** Begin **

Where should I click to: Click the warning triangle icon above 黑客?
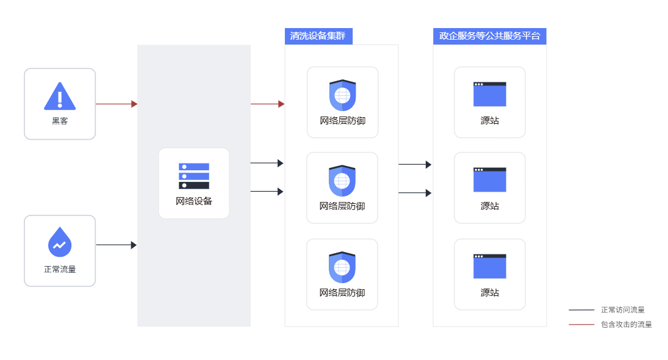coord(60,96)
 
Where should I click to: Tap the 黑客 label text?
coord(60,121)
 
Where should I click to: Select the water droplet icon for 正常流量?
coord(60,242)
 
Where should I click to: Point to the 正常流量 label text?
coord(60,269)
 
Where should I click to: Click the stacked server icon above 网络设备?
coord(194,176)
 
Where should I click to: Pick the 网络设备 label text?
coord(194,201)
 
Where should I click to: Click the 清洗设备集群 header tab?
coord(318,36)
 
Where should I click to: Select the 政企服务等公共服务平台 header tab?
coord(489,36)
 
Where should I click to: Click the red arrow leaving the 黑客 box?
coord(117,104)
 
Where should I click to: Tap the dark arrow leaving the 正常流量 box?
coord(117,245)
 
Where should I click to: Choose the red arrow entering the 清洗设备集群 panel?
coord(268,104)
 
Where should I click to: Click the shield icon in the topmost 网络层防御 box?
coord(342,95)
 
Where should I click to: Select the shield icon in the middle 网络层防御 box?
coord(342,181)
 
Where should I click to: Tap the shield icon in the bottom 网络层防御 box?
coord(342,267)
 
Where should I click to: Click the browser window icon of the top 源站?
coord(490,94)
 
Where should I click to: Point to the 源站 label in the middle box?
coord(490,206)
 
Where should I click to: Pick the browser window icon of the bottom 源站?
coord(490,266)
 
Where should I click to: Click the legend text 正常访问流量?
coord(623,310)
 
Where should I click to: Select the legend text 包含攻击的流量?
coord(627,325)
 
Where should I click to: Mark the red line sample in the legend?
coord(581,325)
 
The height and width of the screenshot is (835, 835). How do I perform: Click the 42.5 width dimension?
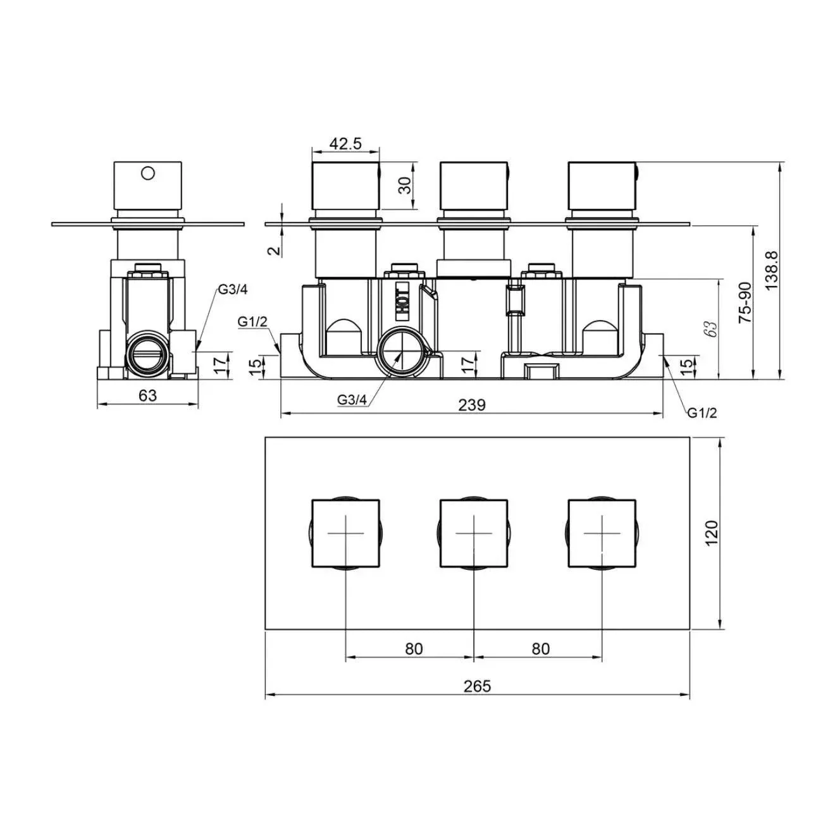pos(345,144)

** End **
** Begin **

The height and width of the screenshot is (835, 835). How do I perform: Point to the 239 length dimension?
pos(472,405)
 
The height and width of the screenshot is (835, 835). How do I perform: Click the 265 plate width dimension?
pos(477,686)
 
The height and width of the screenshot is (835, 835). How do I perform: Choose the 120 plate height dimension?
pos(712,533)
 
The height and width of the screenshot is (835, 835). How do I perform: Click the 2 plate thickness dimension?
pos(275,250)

** End **

### Goal
Switch "header tab" to "top tab" in the items, starting with the line that has "Where should I click to: Click the warning" and going on through the line that has "coord(117,245)", and give those lines back with nothing else changed. Leave the pictures out.

### Correct output
Where should I click to: Click the warning triangle icon above 黑客?
coord(60,96)
 
Where should I click to: Tap the 黑客 label text?
coord(60,121)
 
Where should I click to: Select the water droplet icon for 正常流量?
coord(60,242)
 
Where should I click to: Point to the 正常流量 label text?
coord(60,269)
 
Where should I click to: Click the stacked server icon above 网络设备?
coord(194,176)
 
Where should I click to: Pick the 网络设备 label text?
coord(194,201)
 
Where should I click to: Click the 清洗设备集群 top tab?
coord(318,36)
 
Where should I click to: Select the 政企服务等公共服务平台 top tab?
coord(489,36)
 
Where should I click to: Click the red arrow leaving the 黑客 box?
coord(117,104)
 
Where should I click to: Tap the dark arrow leaving the 正常流量 box?
coord(117,245)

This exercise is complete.